[DATA PROVIDED — start]
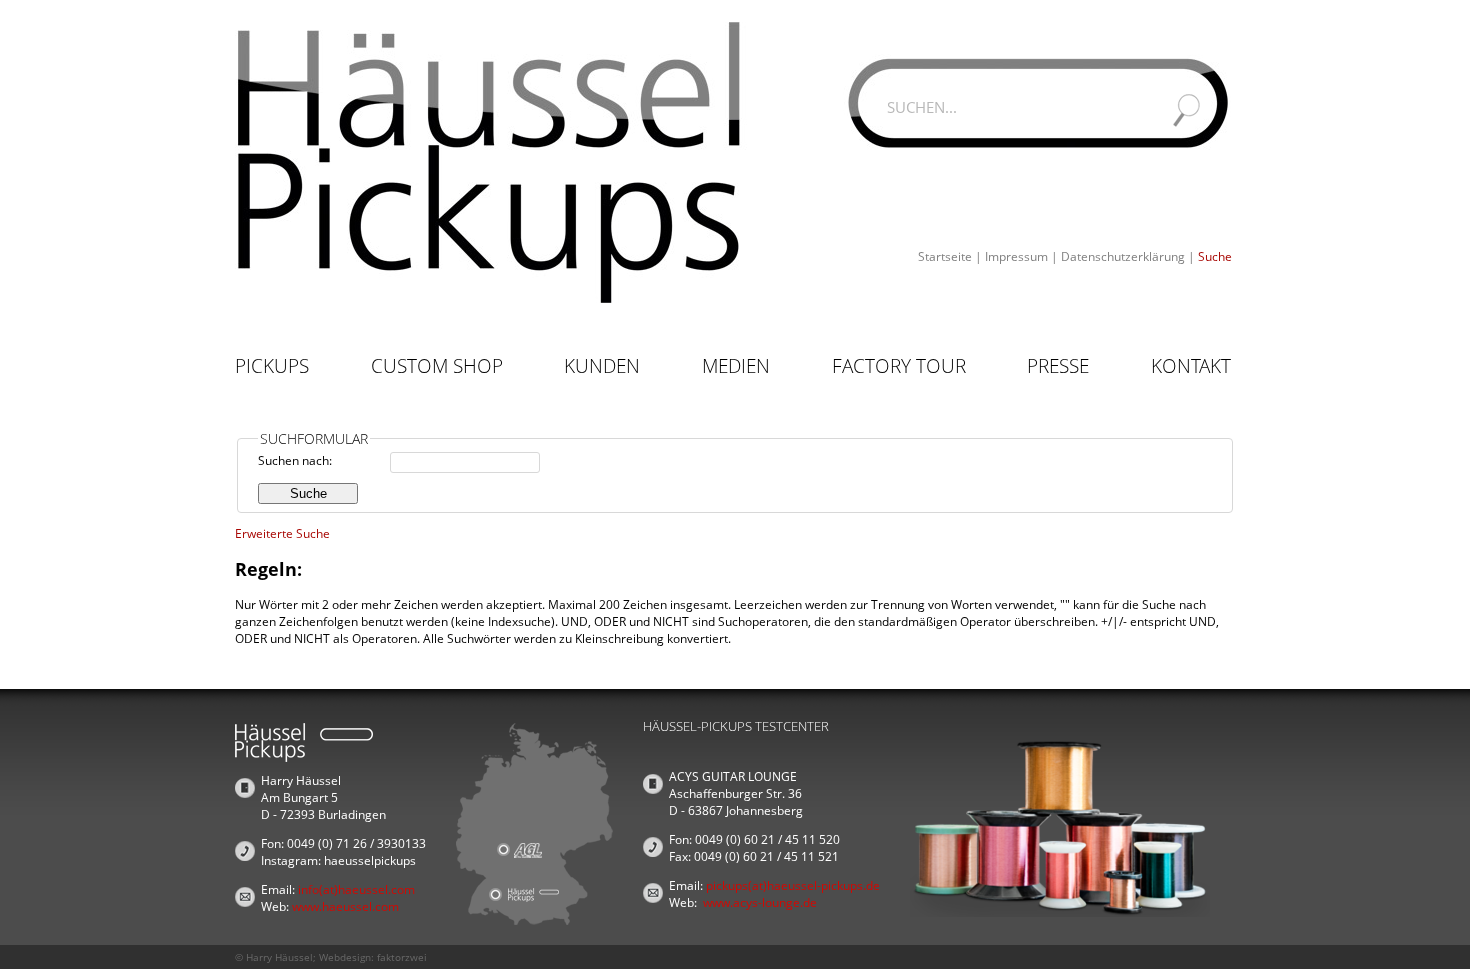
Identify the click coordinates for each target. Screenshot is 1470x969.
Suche (1215, 256)
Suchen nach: (295, 460)
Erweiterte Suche (282, 533)
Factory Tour (899, 366)
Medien (736, 366)
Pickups (272, 366)
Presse (1058, 366)
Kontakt (1191, 366)
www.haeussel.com (345, 906)
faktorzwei (402, 957)
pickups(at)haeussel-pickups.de (793, 885)
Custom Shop (437, 366)
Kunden (602, 366)
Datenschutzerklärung (1123, 256)
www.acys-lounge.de (760, 902)
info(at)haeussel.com (356, 889)
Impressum (1016, 256)
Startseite (945, 256)
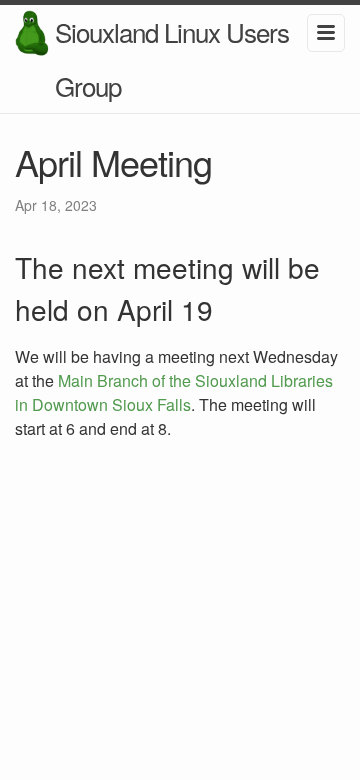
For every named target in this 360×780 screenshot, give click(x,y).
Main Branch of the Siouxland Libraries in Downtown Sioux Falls (174, 392)
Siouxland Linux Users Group (172, 58)
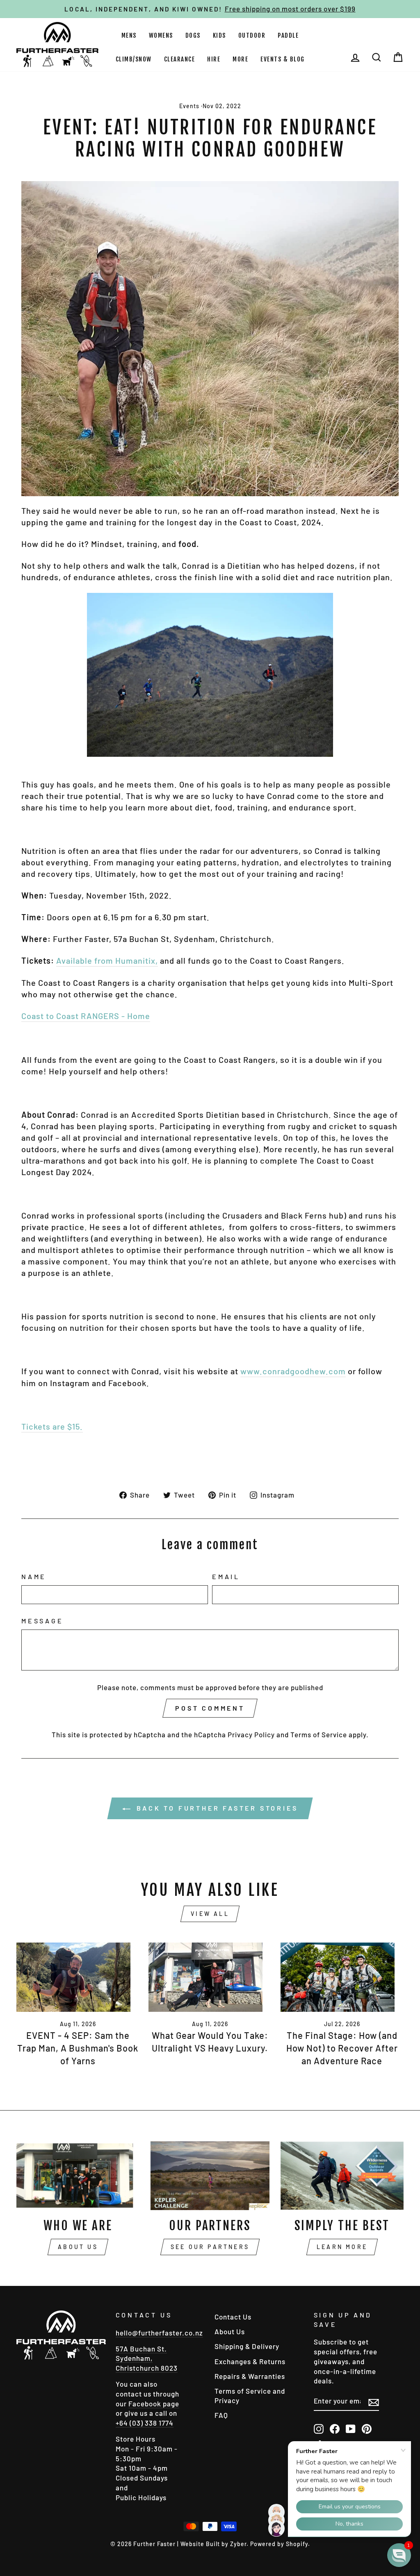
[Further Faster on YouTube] (351, 2428)
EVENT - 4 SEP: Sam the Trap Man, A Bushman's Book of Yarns (77, 2048)
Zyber (238, 2543)
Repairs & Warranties (250, 2376)
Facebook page (153, 2403)
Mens (129, 35)
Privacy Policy (251, 1734)
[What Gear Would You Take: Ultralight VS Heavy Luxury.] (210, 1977)
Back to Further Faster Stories (216, 1808)
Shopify (297, 2543)
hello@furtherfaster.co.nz (159, 2333)
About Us (78, 2246)
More (240, 59)
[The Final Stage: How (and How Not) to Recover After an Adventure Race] (342, 1977)
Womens (161, 35)
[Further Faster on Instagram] (319, 2428)
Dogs (193, 35)
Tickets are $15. (52, 1426)
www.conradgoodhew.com (293, 1371)
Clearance (179, 59)
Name (33, 1576)
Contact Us (233, 2317)
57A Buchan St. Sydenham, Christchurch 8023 (147, 2358)
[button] (399, 2555)
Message (42, 1621)
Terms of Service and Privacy (250, 2396)
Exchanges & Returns (250, 2361)
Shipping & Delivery (247, 2346)
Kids (219, 35)
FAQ (221, 2415)
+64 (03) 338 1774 (144, 2423)
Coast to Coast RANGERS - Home (85, 1016)
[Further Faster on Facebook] (335, 2428)
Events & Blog (282, 59)
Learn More (342, 2246)
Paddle (288, 35)
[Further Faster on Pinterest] (367, 2428)
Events (189, 105)
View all (210, 1913)
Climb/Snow (134, 59)
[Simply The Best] (342, 2176)
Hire (213, 59)
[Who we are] (77, 2176)
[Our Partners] (210, 2176)
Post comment (210, 1708)
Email (226, 1576)
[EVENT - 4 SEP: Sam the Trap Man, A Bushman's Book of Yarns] (77, 1977)
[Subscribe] (373, 2402)
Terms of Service (318, 1734)
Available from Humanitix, (107, 960)
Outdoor (252, 35)
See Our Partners (210, 2246)
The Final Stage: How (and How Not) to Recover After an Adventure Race (342, 2048)
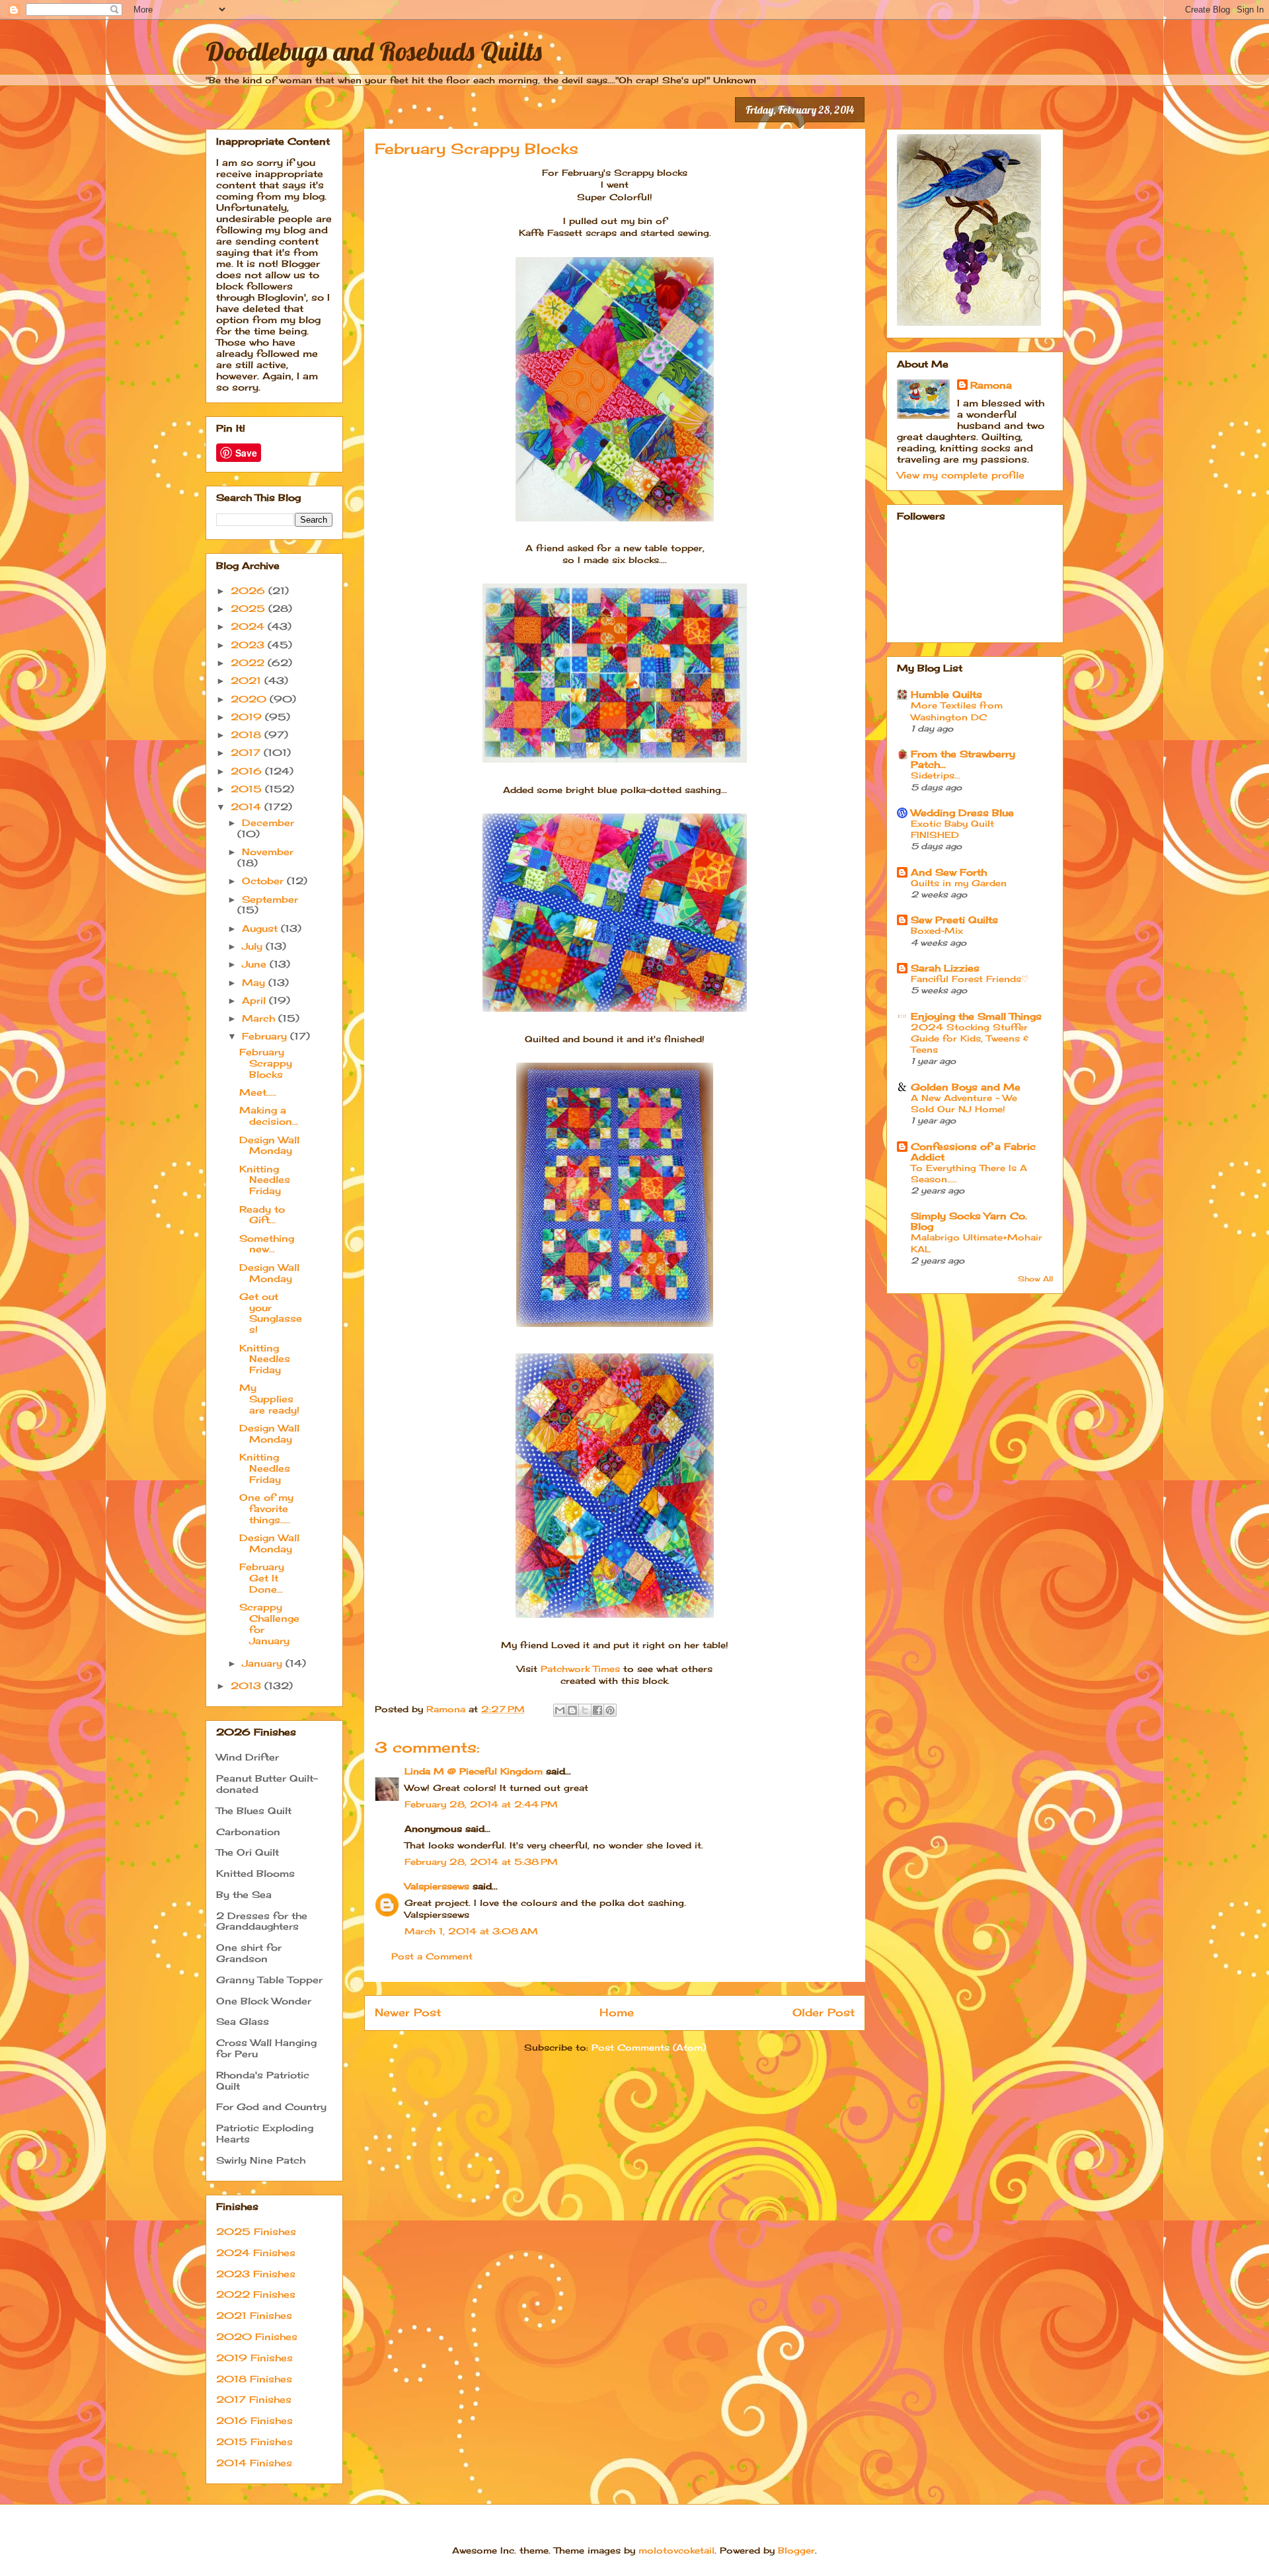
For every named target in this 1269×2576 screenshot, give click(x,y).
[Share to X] (585, 1710)
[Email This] (559, 1710)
[DATA PROVIDED — finish]
- _ASSIGNMENT_
Find the word "Facebook" in the records, and report each line that has it.

- _ANSWER SPACE_
Facebook page (153, 2403)
[Further Faster on Facebook] (335, 2428)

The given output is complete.